Я поступил в этот театр и должен сказать, что никогда об этом не жалел. Это замечательный театр, и, слава богу, что вот здесь, вот на этой сцене, прошли 50 лет моей жизни. На эту сцену выходили замечательные актеры, я застал здесь еще учеников Станиславского. Это театр, для которого музыку писал Шостакович, Шнитке, художники замечательные работали. Здесь в первый раз поставили очень многих прекрасных драматургов. Вампилов и Зорин многие свои пьесы приносили в наш театр. Вообще это был театр, в котором всегда была замечательная труппа, здесь у всех режиссеров все получалось. Я пришел в этот театр, потому что меня пригласил Михаил Михайлович Яншин, он не поленился пойти в учебный театр и посмотреть на меня в дипломном спектакле. (ВК)

Все знали, что у меня есть тот, по кому я сохну. У меня была нервная обстановка и я уже стала за ним потихонечку бегать. И в это время Яншин идет с ключиками, и так мне: «Ну, как ваш красавец поживает?». То есть, проколол. И я в три ручья заревела. «Успокойтесь, — говорит, — успокойтесь, успокойтесь. Вы мне только скажите, когда его посмотреть, и я его возьму, возьму. Хоть посмотреть бы, что он из себя представляет». И вот когда у Володи был дипломный спектакль, Яншин пришел с Ноной Владимировной, и взял Володьку в театр. Потом Коренев уехал на съемки и появился только в октябре месяце, летом его не было. А Яншин все за мной ходил и спрашивал: «Говорят, я какого-то красавца-артиста взял, но я пока его еще не видел, где б мне на него посмотреть?» (АК)

***

Во дворе был декорационный сарай, где жили некоторые наши артисты, в том числе и Урбанский. Он уже был в зените своей славы, его знала вся страна, во многих странах мира шли фильмы, в которых он снимался. Там же жил Альберт Филозов, там жила Ольга Бган, там жил я и моя супруга. Комнатка маленькая, там стояло две пружинные кровати, тумбочка между ними, гвозди в стенке были набиты, на них висел мой костюм и какие-то костюмы моей жены. А в этом сарае стоял старый прямострунный рояль, на нем Алик Филозов по слуху играл Баха, Женя Урбанский играл на гитаре. Там стояли какие-то кресла царские, такие троны, стол, и по вечерам вся эта команда собиралась за столом. К нам туда приходили в гости замечательные люди: Вознесенский, Рождественский, Евтушенко, в общем — это было место, где собиралась прекрасная московская молодая интеллигенция. А на ночь нас запирали на висячий замок, потому что там были материальные ценности. Хорошо, там внутри был туалет и душ, потому что пожарные — самый хитрый народ в России, они все про нас знают. Вы заметили, что в России пожарная лестница заканчивается за два метра от земли? Потому что ленивый русский по лестнице не пойдет, только в случае пожара, а так — начнет подыматься через чердак. И вот по этой пожарной лестнице к нам через слуховое окошко забирались эти замечательные люди, с которыми мы дружили. (ВК)

■ **ЗАДАНИЕ 1**:
Кто, согласно тексту для чтения, пригласил рассказчика в театр?
■ **ЗАДАНИЕ 2**:
Поменяйте в тексте для чтения «Шостакович» на «Прокофьев» и перепишите фрагмент, который начинается со слов «Я поступил в этот театр» и заканчивается словами «в дипломном спектакле. (ВК)».
■ **ЗАДАНИЕ 3**:
Продолжите текст для чтения, воспоминания о жизни в театре, начиная сразу после его последнего предложения.

■ **МАТЕРИАЛ**:

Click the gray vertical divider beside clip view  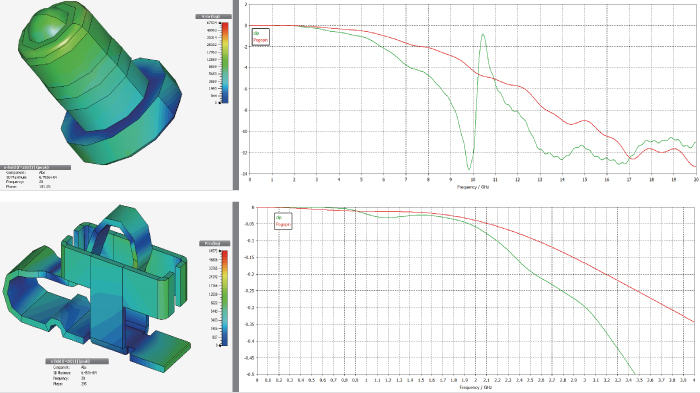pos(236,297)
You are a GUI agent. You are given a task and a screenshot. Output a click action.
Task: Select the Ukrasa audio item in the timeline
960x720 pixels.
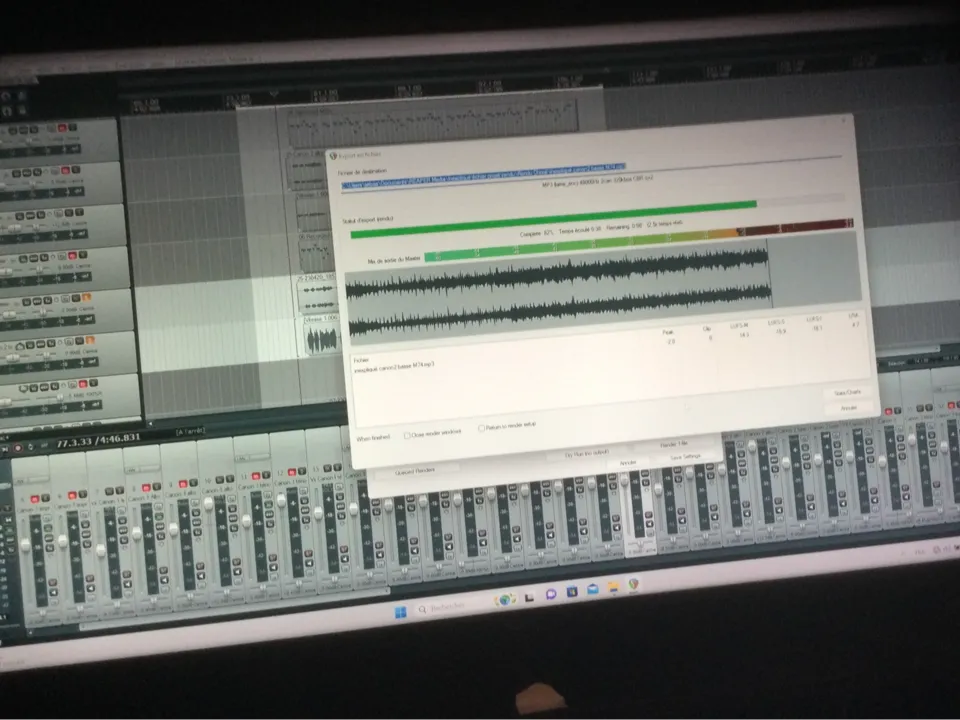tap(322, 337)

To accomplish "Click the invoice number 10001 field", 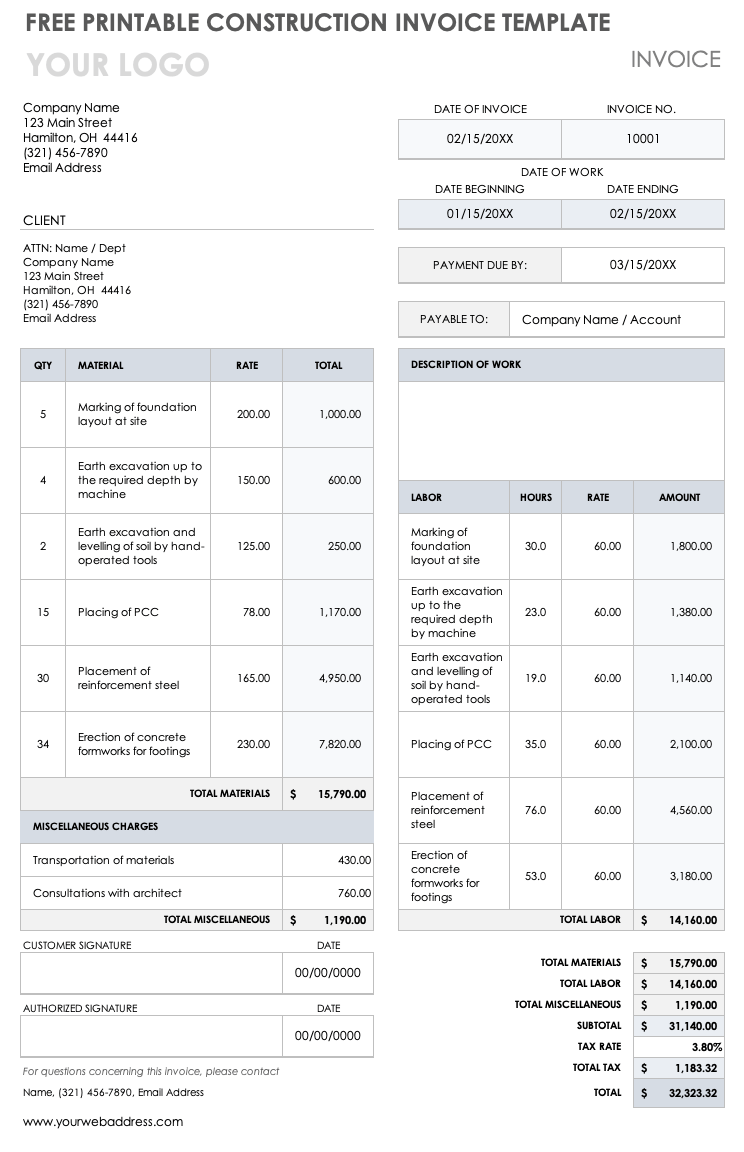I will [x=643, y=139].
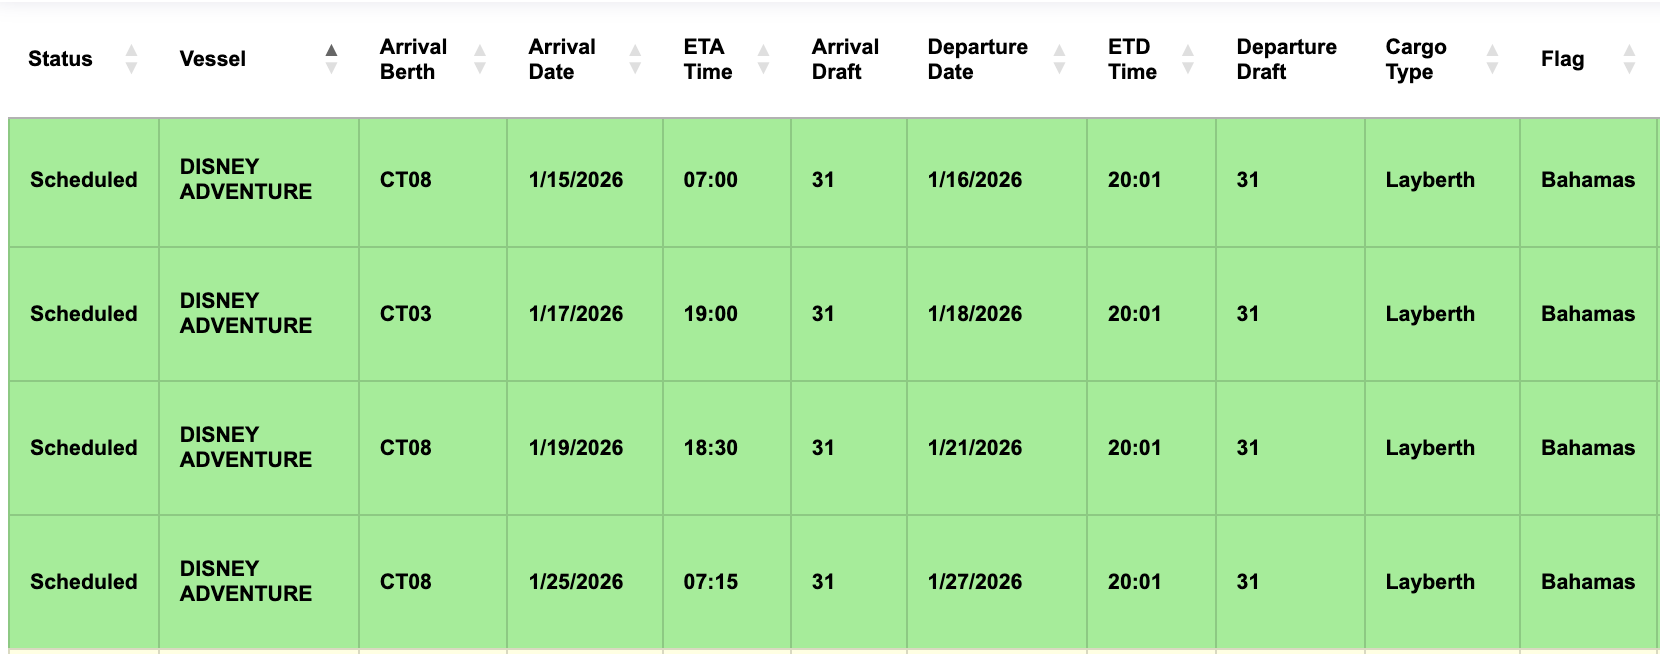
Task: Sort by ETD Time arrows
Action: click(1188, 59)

--

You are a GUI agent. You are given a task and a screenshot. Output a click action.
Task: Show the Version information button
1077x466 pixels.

■ **ОТВЕТ 1**:
Михаил Михайлович Яншин.

■ **ОТВЕТ 2**:
Я поступил в этот театр и должен сказать, что никогда об этом не жалел. Это замечательный театр, и, слава богу, что вот здесь, вот на этой сцене, прошли 50 лет моей жизни. На эту сцену выходили замечательные актеры, я застал здесь еще учеников Станиславского. Это театр, для которого музыку писал Прокофьев, Шнитке, художники замечательные работали. Здесь в первый раз поставили очень многих прекрасных драматургов. Вампилов и Зорин многие свои пьесы приносили в наш театр. Вообще это был театр, в котором всегда была замечательная труппа, здесь у всех режиссеров все получалось. Я пришел в этот театр, потому что меня пригласил Михаил Михайлович Яншин, он не поленился пойти в учебный театр и посмотреть на меня в дипломном спектакле. (ВК)

■ **ОТВЕТ 3**:
***

Мы тогда жили в сарае нашем декорационном, никуда не надо было ходить — вышел себе и ты уже в театре. Бывало мы с Юркой Гребенщиковым «Чайку» ночью репетировали. Я — Заречная, он — Треплев. Он ночью придет ко мне: «Ну-ка, Алька, давай, вставай, быстро». Мы с ним выходили ночью, в ночных рубашках и репетировали. У нас, конечно, жизнь была такая, что нам ничего не нужно было. Сейчас что-то все ходят, хотят пойти куда-то сниматься. А для меня театр был самым главным в жизни. Какие съемки? (АК)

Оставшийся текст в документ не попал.